> [What you are asked to do] When you reach the line containing "Click the Excel export icon" in the entries below, please begin setting down lines exactly, stop only after the last one, and add nothing else.

[Stored records]
──────────
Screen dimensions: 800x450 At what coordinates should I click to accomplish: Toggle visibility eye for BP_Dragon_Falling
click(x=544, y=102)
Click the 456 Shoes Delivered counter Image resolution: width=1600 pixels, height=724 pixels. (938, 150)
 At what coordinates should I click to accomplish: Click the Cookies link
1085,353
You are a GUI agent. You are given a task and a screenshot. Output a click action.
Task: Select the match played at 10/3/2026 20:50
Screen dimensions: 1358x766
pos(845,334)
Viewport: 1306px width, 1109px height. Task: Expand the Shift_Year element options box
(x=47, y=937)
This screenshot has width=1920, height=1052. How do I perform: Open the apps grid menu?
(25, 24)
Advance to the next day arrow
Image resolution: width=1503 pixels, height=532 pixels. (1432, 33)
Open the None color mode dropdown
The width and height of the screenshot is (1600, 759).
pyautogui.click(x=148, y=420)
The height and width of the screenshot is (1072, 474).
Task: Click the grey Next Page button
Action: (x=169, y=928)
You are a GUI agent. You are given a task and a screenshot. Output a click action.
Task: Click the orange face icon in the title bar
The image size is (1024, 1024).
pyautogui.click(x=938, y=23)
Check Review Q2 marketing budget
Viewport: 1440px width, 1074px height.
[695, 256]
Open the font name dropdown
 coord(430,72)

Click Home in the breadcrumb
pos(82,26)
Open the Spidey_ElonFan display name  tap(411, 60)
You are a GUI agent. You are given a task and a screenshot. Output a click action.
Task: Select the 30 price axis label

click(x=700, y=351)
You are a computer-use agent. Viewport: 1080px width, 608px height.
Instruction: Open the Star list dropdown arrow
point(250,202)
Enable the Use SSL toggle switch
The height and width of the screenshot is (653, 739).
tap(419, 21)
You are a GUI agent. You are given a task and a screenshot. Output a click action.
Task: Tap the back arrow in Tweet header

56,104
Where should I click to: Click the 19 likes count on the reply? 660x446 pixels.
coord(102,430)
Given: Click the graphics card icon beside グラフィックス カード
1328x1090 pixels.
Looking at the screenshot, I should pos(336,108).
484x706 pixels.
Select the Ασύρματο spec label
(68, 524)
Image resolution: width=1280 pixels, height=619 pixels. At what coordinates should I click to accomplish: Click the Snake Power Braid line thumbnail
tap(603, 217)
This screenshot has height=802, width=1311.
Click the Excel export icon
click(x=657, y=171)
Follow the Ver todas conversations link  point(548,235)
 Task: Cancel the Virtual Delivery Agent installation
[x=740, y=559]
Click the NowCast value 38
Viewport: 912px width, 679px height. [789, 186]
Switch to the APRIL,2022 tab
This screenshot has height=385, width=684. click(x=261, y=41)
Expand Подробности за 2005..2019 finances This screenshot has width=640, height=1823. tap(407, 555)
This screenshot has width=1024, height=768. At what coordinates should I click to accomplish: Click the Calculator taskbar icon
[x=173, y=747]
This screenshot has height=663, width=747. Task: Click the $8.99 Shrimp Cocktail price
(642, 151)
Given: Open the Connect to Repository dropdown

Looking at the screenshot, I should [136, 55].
──────────
> [Solution to this task]
Click the Excel export icon
click(x=657, y=171)
Follow the Ver todas conversations link  point(548,235)
 Task: Cancel the Virtual Delivery Agent installation
[x=740, y=559]
Click the NowCast value 38
Viewport: 912px width, 679px height. [789, 186]
Switch to the APRIL,2022 tab
This screenshot has height=385, width=684. click(x=261, y=41)
Expand Подробности за 2005..2019 finances This screenshot has width=640, height=1823. tap(407, 555)
This screenshot has width=1024, height=768. At what coordinates should I click to accomplish: Click the Calculator taskbar icon
[x=173, y=747]
This screenshot has height=663, width=747. Task: Click the $8.99 Shrimp Cocktail price
(642, 151)
Given: Open the Connect to Repository dropdown

Looking at the screenshot, I should [136, 55].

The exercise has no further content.